The iOS14 Attribution Problem
After Apple's App Tracking Transparency, browser-based pixels lost visibility on a large portion of iOS users who opted out of tracking. For this client:
- Pixel event match quality: 4.2/10 (Meta's own rating)
- Purchase events captured: ~40% of actual Shopify orders
- Meta's algorithm was flying half-blind, allocating budget based on incomplete data
Solution: Conversions API via Stape.io
Server-Side Event Matching
We implemented Meta Conversions API (CAPI) through Stape.io's server-side GTM container.
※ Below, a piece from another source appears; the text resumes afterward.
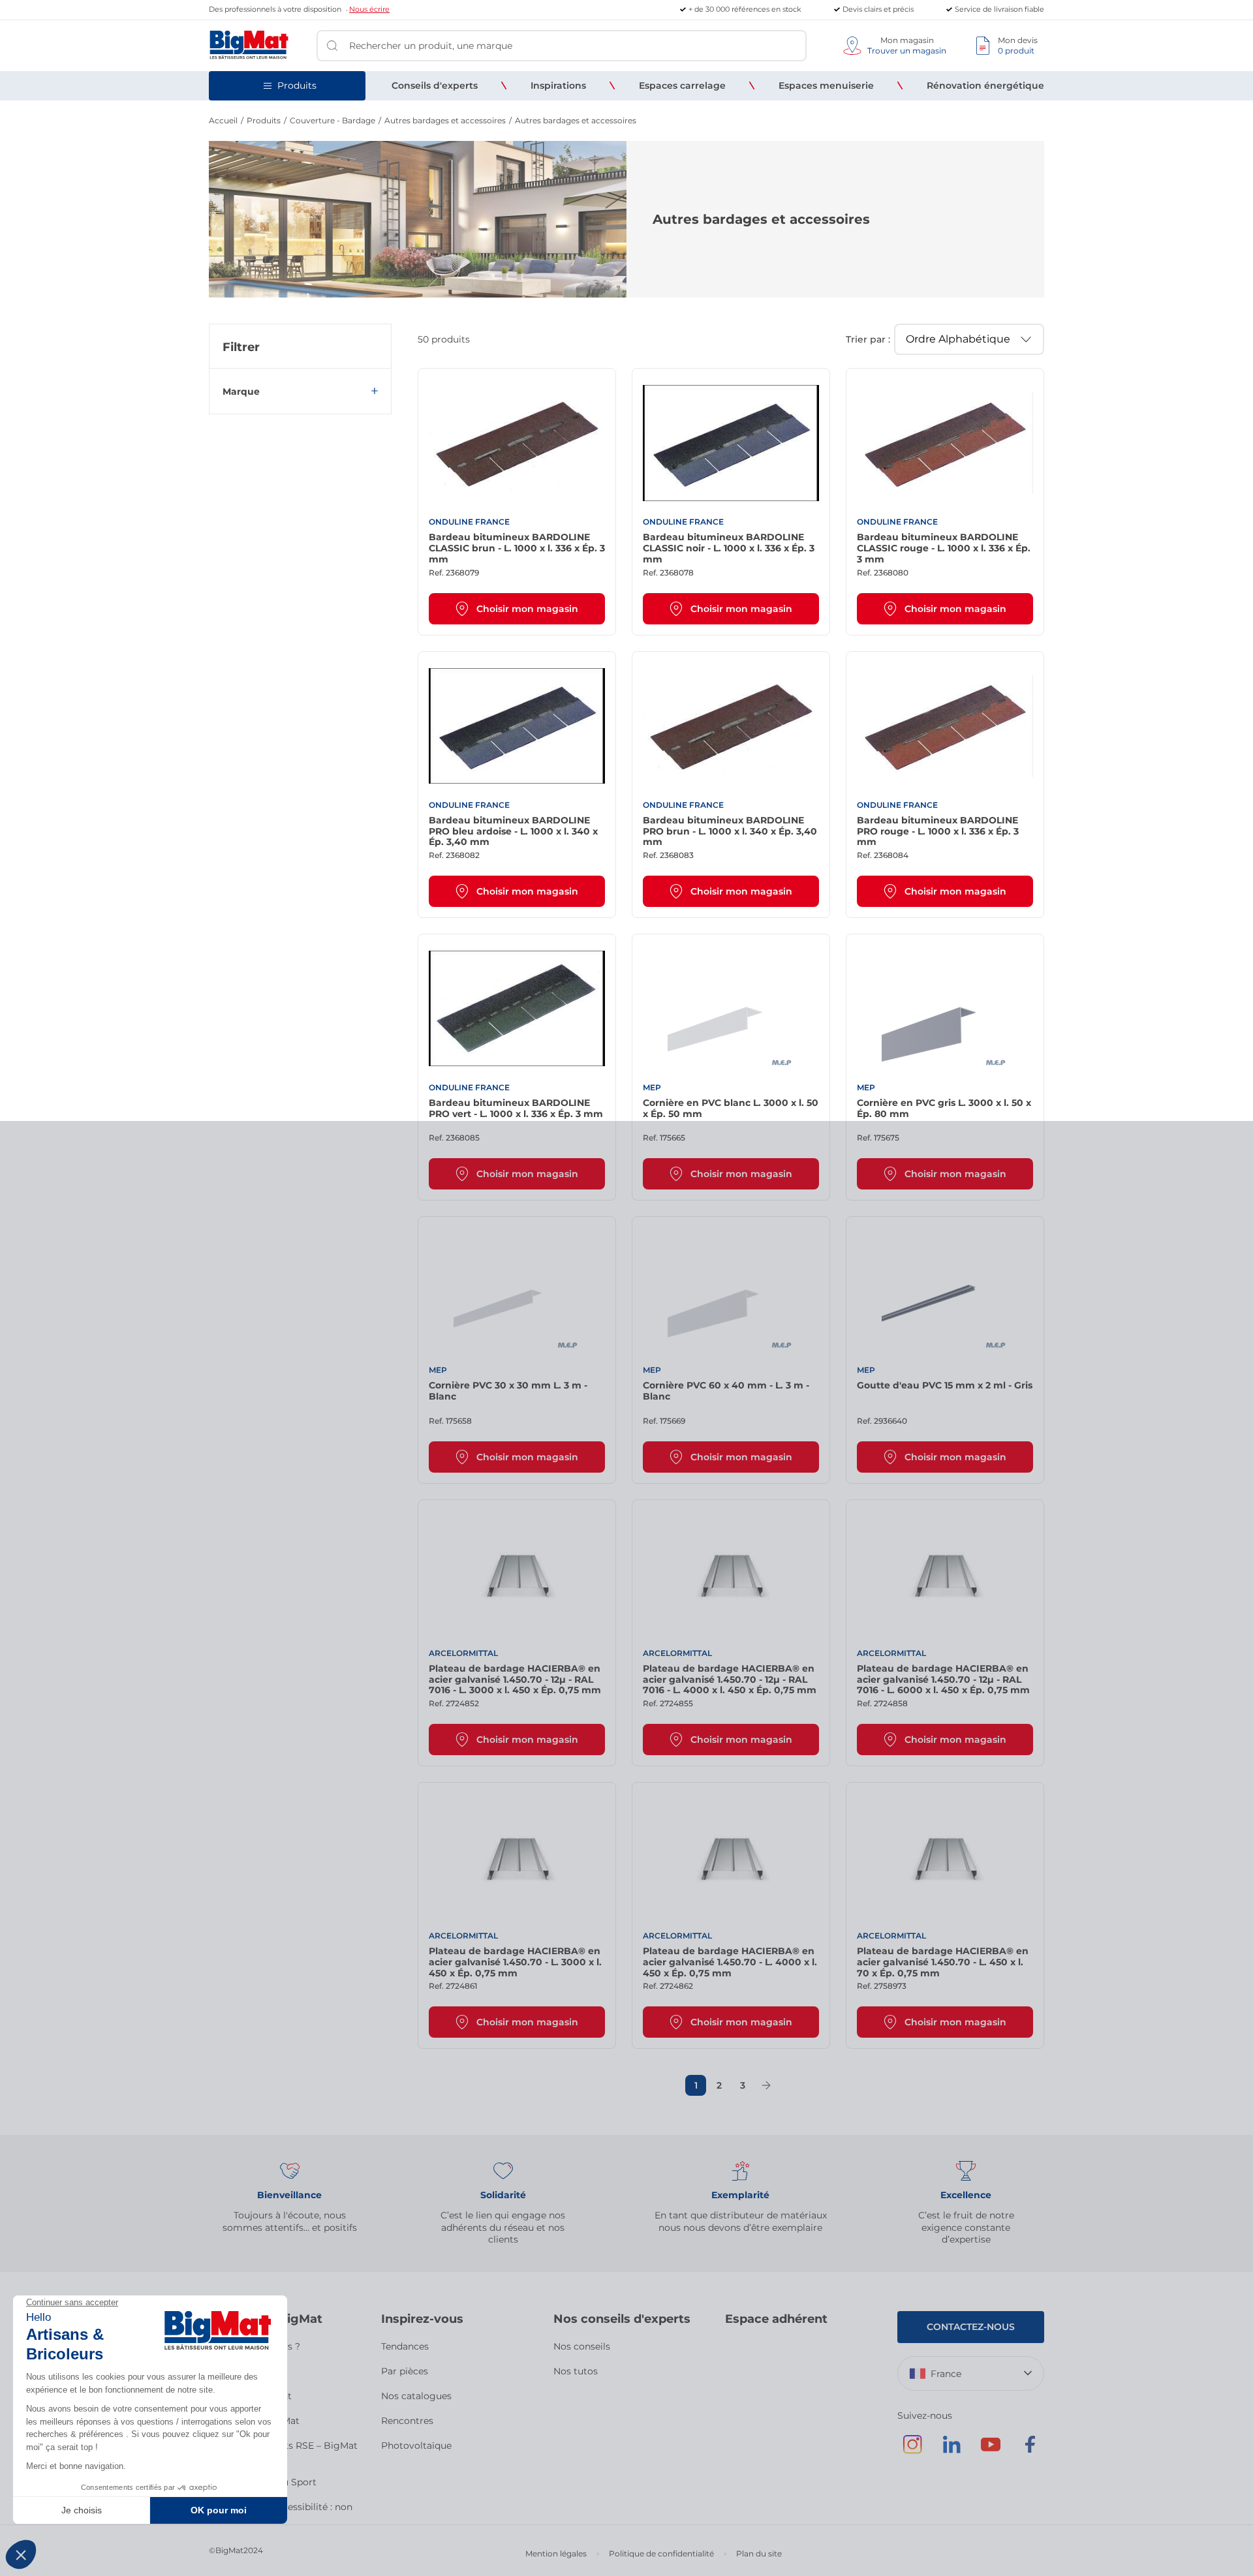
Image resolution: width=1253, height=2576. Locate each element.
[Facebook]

This sends purchase events directly from the server — bypassing iOS restrictions entirely.
Key improvements:
- Deduplication — browser pixel + server CAPI events deduplicated so Meta doesn't double-count
- Hashed customer data — email, phone, name, address all hashed and sent with every event for maximum match rate
- Purchase value + currency — sent accurately from Shopify order webhooks, not estimated from pixel
Enhanced Match Quality
Added Shopify customer data to every event payload:
- Email (hashed SHA256)
- Phone (hashed SHA256)
- First/last name, city, country, postcode
Results (45 Days)
| Metric | Before CAPI | After CAPI |
|---|---|---|
| Event Match Quality | 4.2 / 10 | 8.7 / 10 |
| Purchase events captured | ~40% | ~94% |
| Reported ROAS | 1.8x | 4.1x |
| CPA (per purchase) | $44 | $19 |
| Monthly ad spend | $8,000 | $8,000 |
| Monthly attributed revenue | $14,400 | $32,800 |
What Actually Changed
The ad spend didn't change. The creative didn't change. Meta's algorithm got better data and found better buyers.
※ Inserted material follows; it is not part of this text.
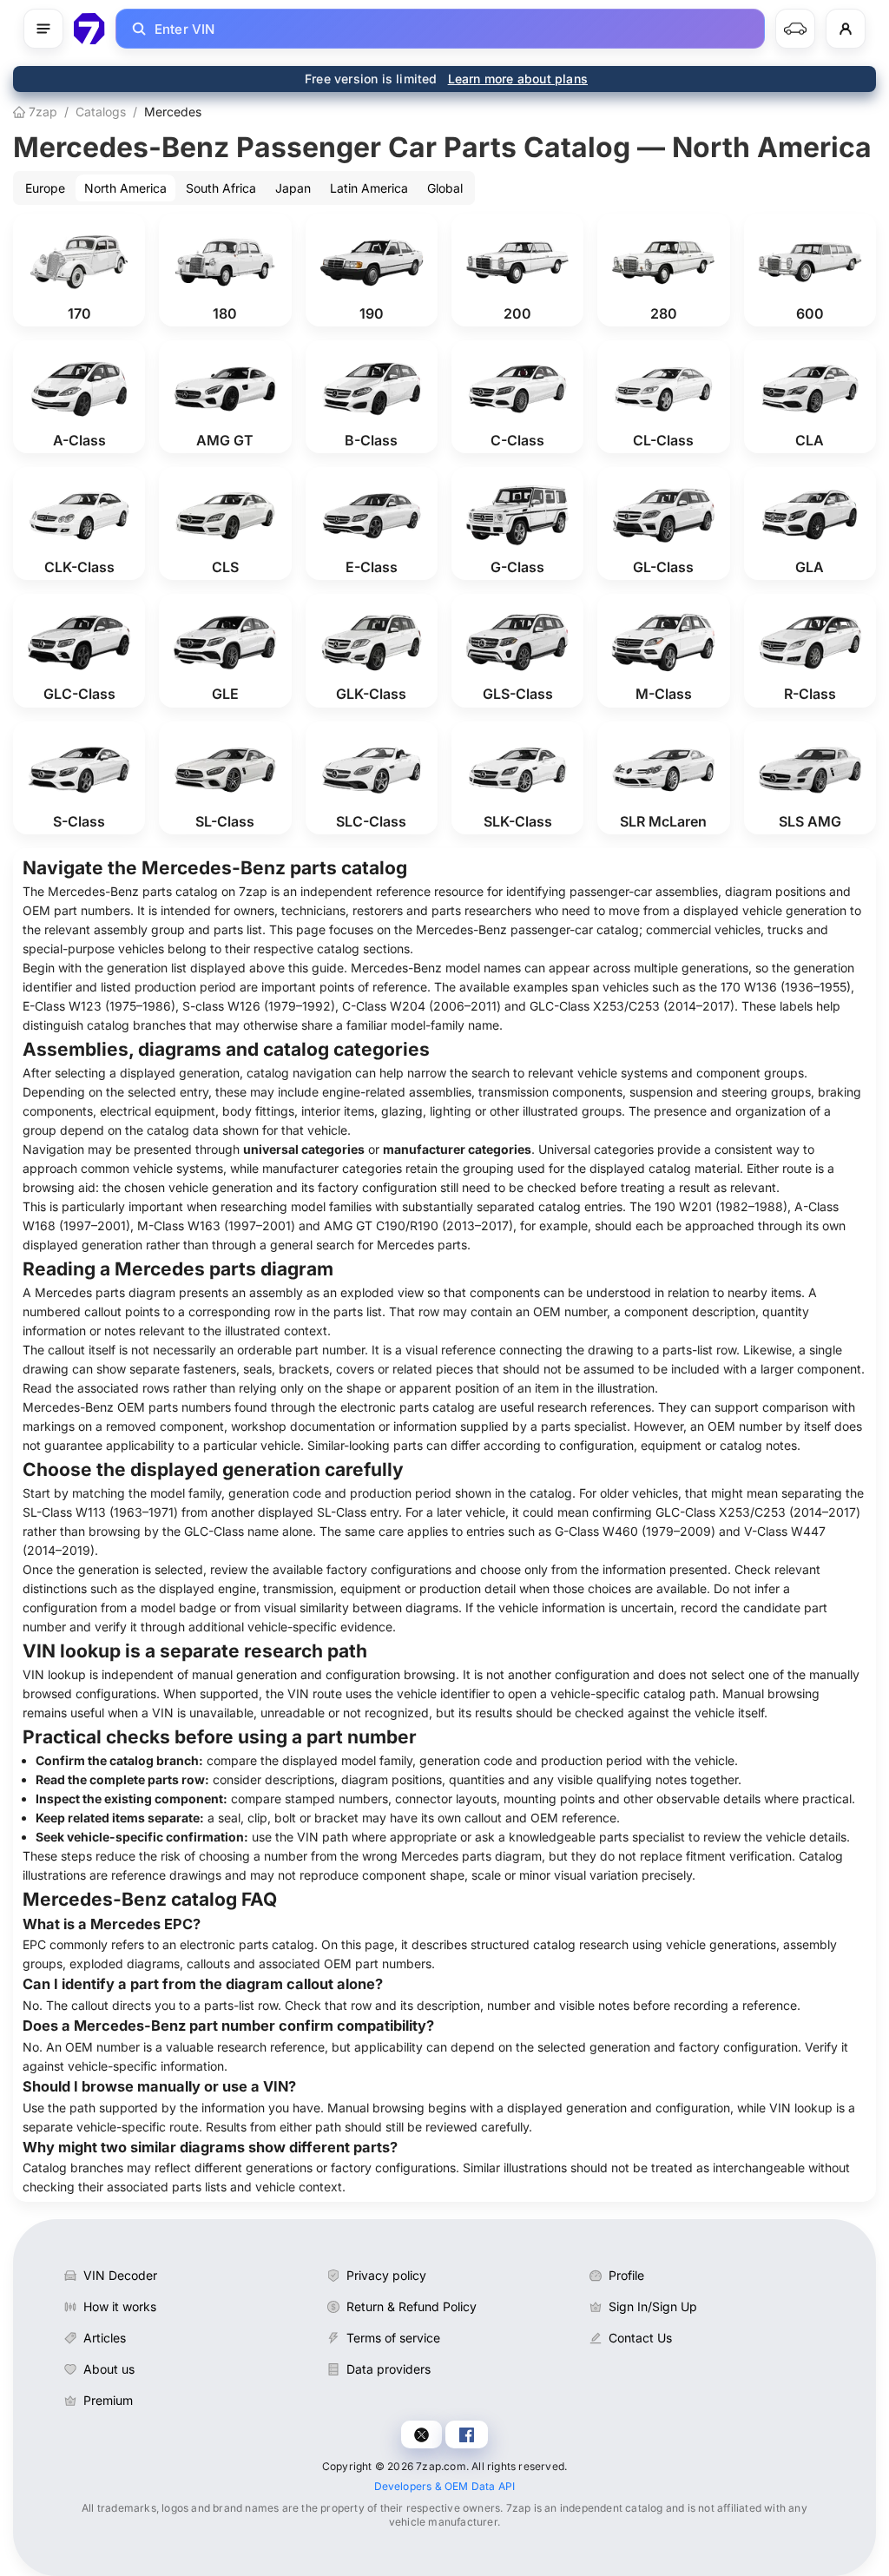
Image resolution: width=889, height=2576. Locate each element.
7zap (41, 111)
When the algorithm can see 94% of your conversions instead of 40%, it stops wasting budget on people who don't convert — and doubles down on people who do.
Lesson
If you're running Meta ads on a Shopify store and haven't implemented CAPI, you're almost certainly undercounting purchases and overpaying per acquisition. The fix is a one-time setup — the returns are permanent.